Altos cargos militares iraníes mueren en ataques israelíes junto a científicos y civiles
14 de junio de 2025

En el ataque israelí más reciente en suelo iraní, fueron eliminados varios de los más altos mandos militares de Irán, entre ellos Mohamad Hosein Baqeri, jefe del Estado Mayor de las Fuerzas Armadas, y Hossein Salamí, comandante en jefe de la Guardia Revolucionaria, además de otros altos oficiales, científicos nucleares y decenas de civiles.
Mohamad Hosein Baqeri, considerado el segundo militar más poderoso del país tras el líder supremo Alí Jameneí, era un experto en inteligencia militar y geopolítica. Nacido en 1960 en Teherán, Baqeri participó en la guerra Irán-Irak y dirigió el Estado Mayor desde 2016. Fue sancionado por Estados Unidos, Canadá y la Unión Europea, esta última por su implicación en el envío de drones a Rusia para la guerra en Ucrania.
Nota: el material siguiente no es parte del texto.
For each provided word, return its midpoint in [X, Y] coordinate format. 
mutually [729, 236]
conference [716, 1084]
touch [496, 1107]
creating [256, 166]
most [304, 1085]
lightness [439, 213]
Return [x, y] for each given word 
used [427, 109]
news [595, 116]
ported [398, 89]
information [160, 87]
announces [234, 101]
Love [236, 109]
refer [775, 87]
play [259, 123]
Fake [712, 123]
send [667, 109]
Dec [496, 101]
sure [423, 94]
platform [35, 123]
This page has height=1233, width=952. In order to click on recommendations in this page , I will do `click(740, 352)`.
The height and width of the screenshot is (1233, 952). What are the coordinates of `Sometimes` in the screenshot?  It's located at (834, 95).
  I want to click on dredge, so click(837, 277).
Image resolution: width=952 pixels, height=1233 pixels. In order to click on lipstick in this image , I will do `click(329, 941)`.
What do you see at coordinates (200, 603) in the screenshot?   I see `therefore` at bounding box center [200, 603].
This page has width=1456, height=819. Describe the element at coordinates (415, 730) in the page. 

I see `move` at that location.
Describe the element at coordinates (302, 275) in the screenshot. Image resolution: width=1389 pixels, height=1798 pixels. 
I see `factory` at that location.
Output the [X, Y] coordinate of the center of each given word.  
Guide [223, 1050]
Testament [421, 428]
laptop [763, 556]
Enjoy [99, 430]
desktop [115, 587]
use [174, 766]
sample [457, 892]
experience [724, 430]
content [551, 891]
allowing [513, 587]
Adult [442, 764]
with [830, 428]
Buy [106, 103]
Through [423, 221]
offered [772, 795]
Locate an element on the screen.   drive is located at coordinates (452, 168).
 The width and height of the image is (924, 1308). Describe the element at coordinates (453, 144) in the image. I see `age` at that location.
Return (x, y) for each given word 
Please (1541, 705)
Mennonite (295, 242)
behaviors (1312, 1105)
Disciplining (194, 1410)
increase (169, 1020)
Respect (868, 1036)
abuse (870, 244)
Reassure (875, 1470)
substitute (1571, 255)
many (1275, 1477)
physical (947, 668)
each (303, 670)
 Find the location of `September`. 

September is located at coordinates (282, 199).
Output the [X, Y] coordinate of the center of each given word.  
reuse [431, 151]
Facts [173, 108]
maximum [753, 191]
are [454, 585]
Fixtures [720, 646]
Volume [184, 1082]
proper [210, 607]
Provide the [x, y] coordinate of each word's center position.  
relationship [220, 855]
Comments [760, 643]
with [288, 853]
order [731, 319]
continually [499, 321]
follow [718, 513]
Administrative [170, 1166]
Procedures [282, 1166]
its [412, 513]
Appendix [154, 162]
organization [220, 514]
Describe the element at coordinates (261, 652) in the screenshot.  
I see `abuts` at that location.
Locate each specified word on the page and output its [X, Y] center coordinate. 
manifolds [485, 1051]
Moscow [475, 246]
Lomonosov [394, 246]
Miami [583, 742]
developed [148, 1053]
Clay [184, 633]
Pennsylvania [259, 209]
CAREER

Su puesto será ocupado por el mayor general Abdorrahim Musaví.
Hossein Salamí, nacido en 1960, fue nombrado comandante en jefe de la Guardia Revolucionaria en 2019, en un contexto de creciente tensión con Estados Unidos. Reconocido por su discurso combativo contra Israel, Estados Unidos y Arabia Saudí, Salamí estuvo al mando durante ataques masivos con misiles y drones hacia Israel en 2024. Tras su muerte, el general Mohammad Pakpur asumirá el cargo.
Otros oficiales fallecidos incluyen al general Amir Ali Hajizadeh, jefe de la Fuerza Aérea de la Guardia Revolucionaria y responsable del programa de misiles y drones, implicado también en el derribo accidental del vuelo ucraniano 752 en 2020; y al general Gholam Ali Rashid, comandante del Cuartel General Central Khatam al-Anbiya y sancionado por la UE por apoyar a Rusia.
Asimismo, murieron al menos seis científicos nucleares clave, entre ellos Mohammad Mehdi Tehranchi y Fereydoun Abbasi, ambas figuras destacadas en el desarrollo del programa atómico iraní.
Según reportes no oficiales, en total se contabilizan unas 70 muertes y más de 300 heridos civiles durante estos ataques.
Estos hechos representan un golpe estratégico y simbólico contra la estructura militar y científica iraní, incrementando la tensión en la región y en las relaciones internacionales, mientras la comunidad global observa la evolución del conflicto.